O senador Antonio Anastasia (PSD-MG), que solicitou o debate junto com Carlos Portinho, apresentou durante a reunião detalhes do processo de concessão do Aeroporto da Pampulha, como exemplo do que poderá ser feito no caso do Santos Dumont. Ele disse o Aeroporto de Pampulha estava fechado na época, mas, como havia uma demanda interna, a concessão foi realizada com sucesso porque, segundo Anastasia, o bloco de concessão trazia apenas aquele terminal. Ele acrescentou que atualmente a Pampulha atua para voos executivos, enquanto o Aeroporto de Confins mantém sua função como "hub". Para Anastasia, esse é um exemplo que poderia ser seguido pelo edital em discussão.

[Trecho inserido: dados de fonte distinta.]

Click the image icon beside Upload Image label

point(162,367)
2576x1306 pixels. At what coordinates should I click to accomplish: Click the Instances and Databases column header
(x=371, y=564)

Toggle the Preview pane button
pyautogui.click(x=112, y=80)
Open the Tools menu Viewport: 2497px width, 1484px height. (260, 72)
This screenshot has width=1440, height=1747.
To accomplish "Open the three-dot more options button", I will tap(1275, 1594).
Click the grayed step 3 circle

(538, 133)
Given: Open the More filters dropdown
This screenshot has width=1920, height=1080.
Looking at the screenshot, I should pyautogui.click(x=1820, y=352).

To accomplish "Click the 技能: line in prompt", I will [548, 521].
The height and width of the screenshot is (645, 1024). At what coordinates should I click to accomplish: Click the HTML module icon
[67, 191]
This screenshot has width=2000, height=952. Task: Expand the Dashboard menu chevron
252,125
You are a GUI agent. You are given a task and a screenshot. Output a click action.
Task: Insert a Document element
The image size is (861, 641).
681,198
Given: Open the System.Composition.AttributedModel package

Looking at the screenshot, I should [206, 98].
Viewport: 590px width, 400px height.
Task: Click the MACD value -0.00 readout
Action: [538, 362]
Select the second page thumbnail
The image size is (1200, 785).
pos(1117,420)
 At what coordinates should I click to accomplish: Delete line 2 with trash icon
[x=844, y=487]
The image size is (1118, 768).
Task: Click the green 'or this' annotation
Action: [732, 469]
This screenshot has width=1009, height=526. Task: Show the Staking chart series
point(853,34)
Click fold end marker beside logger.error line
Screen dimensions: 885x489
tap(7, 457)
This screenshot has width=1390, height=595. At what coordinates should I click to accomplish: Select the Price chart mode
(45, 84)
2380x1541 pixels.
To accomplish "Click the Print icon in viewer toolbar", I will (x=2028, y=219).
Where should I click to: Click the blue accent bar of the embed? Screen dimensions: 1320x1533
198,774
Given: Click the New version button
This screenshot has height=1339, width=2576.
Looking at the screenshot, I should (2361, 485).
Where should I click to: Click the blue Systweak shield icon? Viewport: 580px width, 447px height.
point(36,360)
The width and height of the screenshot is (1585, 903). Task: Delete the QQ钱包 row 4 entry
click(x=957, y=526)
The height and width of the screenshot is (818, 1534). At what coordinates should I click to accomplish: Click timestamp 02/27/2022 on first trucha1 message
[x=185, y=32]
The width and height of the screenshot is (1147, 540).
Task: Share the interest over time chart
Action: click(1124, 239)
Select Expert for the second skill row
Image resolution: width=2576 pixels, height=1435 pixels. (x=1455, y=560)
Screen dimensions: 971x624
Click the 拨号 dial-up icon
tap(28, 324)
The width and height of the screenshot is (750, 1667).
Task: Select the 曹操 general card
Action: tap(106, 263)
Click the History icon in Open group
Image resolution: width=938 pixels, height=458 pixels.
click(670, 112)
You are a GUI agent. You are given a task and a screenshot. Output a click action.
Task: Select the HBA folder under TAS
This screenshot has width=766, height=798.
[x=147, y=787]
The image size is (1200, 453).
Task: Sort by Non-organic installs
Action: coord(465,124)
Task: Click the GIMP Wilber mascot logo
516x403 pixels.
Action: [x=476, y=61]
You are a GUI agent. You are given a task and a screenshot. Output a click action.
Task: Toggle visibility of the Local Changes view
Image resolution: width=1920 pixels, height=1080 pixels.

— De fato, se nós não tivermos muito cuidado com esse planejamento para preservar a conectividade dos nossos grandes aeroportos internos nacionais, o que vai acontecer, no curto prazo, é que o Brasil só terá um aeroporto internacional, que será o de Guarulhos. Nós vamos ter, todo mundo, de ir a São Paulo para fazer embarques internacionais por não haver conectividade. E as pessoas não vão querer descer em um aeroporto, pegar um táxi ou um ônibus e ir para outro aeroporto. E é uma pena ver o Galeão, com a estrutura que tem, quase desativado, como eu vi; uma situação que de fato entristece a nós todos.
Na avaliação do secretário estadual do Turismo do Rio de Janeiro, Gustavo Tutuca, a proposta de concorrência foi imposta sem uma construção conjunta com as esferas estaduais e municipais do Rio de Janeiro. Além do impacto nos voos internacionais e nas conexões domésticas, ele acredita que haverá reflexo no transporte de cargas.
— O transporte de cargas feito no aeroporto do Galeão hoje é um transporte feito, na sua grande maioria, em torno de 90%, na barriga dos aviões, e não por voos exclusivamente cargueiros que vão para o aeroporto do Galeão. Então, também com o esvaziamento dos voos internacionais, nós teremos uma grande diminuição do transporte de cargas para o aeroporto do estado do Rio de Janeiro, o que vai ser um grande gargalo para o nosso desenvolvimento econômico.
Por sua vez, o subsecretário de Planejamento da Infraestrutura Nacional no Ministério da Economia, Fabiano Mezadre, defendeu o edital. Ele afirmou que isso não deveria ser motivo de preocupação. Segundo Mezadre, o Santos Dumont e o Galeão são dois aeroportos com um volume grande de passageiros e com vocações diferenciadas.
— Os dois terminais têm operações muito distintas, um na ponte aérea (o Santos Dumont), muito ligado ao aeroporto de Congonhas, que também está deslocado de um outro aeroporto semelhante ao Galeão, o Aeroporto de Guarulhos. Então eles têm vocações bem distintas. Não vemos muito problema quanto a eles poderem concorrer entre si; eles têm nichos diferentes.
O diretor da Agência Nacional de Aviação Civil (Anac), Tiago Sousa Pereira, argumentou que o edital prioriza investimentos em infraestrutura, como ampliação de pista e faixas, entre outros, para garantir mais segurança a empresas e passageiros.
Também defenderam o edital os representantes das empresas aéreas. Segundo eles, o aporte resultante da concessão vai possibilitar a ampliação de investimentos e a oferta de mais voos domésticos, sem comprometer o que já é oferecido no Galeão.
— A gente defende que a operação internacional deve ficar limitada a Galeão e Guarulhos, que a gente não deveria ter uma operação internacional nos aeroportos Santos Dumont e Congonhas. No entanto, quando a gente fala de operação doméstica, a gente entende que já existe uma limitação natural pelo próprio comprimento de pista, pelas aeronaves, pelo alcance das aeronaves que a gente consegue colocar nesses aeroportos. Então, naturalmente, eu não consigo operar todo um leque de rotas que a gente consegue operar no Galeão no aeroporto de Santos Dumont — disse a coordenadora de Negócios Aeroportuários da Companhia Aérea LATAM Brasil, Priscilla Yugue.